Saved data entries

********************

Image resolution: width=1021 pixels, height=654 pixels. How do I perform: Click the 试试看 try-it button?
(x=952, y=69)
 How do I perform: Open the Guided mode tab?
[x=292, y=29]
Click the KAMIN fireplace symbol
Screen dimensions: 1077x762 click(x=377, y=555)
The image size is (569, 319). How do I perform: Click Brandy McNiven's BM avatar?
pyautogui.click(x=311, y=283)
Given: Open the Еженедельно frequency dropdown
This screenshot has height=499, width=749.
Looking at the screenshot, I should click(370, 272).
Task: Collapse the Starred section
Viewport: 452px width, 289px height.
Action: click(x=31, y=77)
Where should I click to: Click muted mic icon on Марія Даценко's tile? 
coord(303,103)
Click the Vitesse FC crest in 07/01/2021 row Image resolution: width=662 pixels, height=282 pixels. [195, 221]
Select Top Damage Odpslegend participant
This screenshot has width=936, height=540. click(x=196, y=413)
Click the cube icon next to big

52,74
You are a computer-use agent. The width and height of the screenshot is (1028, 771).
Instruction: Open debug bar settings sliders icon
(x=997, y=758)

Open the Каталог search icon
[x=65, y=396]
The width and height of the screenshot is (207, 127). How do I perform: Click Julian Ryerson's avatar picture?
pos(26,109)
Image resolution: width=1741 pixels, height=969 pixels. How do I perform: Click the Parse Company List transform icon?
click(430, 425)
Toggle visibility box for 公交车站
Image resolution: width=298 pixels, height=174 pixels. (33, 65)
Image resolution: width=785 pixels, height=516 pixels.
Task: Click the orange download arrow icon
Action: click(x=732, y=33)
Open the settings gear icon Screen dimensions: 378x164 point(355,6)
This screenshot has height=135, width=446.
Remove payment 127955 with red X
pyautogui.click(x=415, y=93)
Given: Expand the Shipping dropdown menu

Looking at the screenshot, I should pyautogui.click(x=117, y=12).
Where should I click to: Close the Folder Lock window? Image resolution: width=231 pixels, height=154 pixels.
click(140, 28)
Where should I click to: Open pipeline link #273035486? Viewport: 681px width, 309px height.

********************

▶ _Work request_: From the line with "Image resolution: width=1741" through the final line of the records, return each line exactly. Leave out the rest.

▶ _Result for this exercise_:
Image resolution: width=1741 pixels, height=969 pixels. How do I perform: Click the Parse Company List transform icon?
click(430, 425)
Toggle visibility box for 公交车站
Image resolution: width=298 pixels, height=174 pixels. (33, 65)
Image resolution: width=785 pixels, height=516 pixels.
Task: Click the orange download arrow icon
Action: click(x=732, y=33)
Open the settings gear icon Screen dimensions: 378x164 point(355,6)
This screenshot has height=135, width=446.
Remove payment 127955 with red X
pyautogui.click(x=415, y=93)
Given: Expand the Shipping dropdown menu

Looking at the screenshot, I should pyautogui.click(x=117, y=12).
Where should I click to: Close the Folder Lock window? Image resolution: width=231 pixels, height=154 pixels.
click(140, 28)
Where should I click to: Open pipeline link #273035486? Viewport: 681px width, 309px height.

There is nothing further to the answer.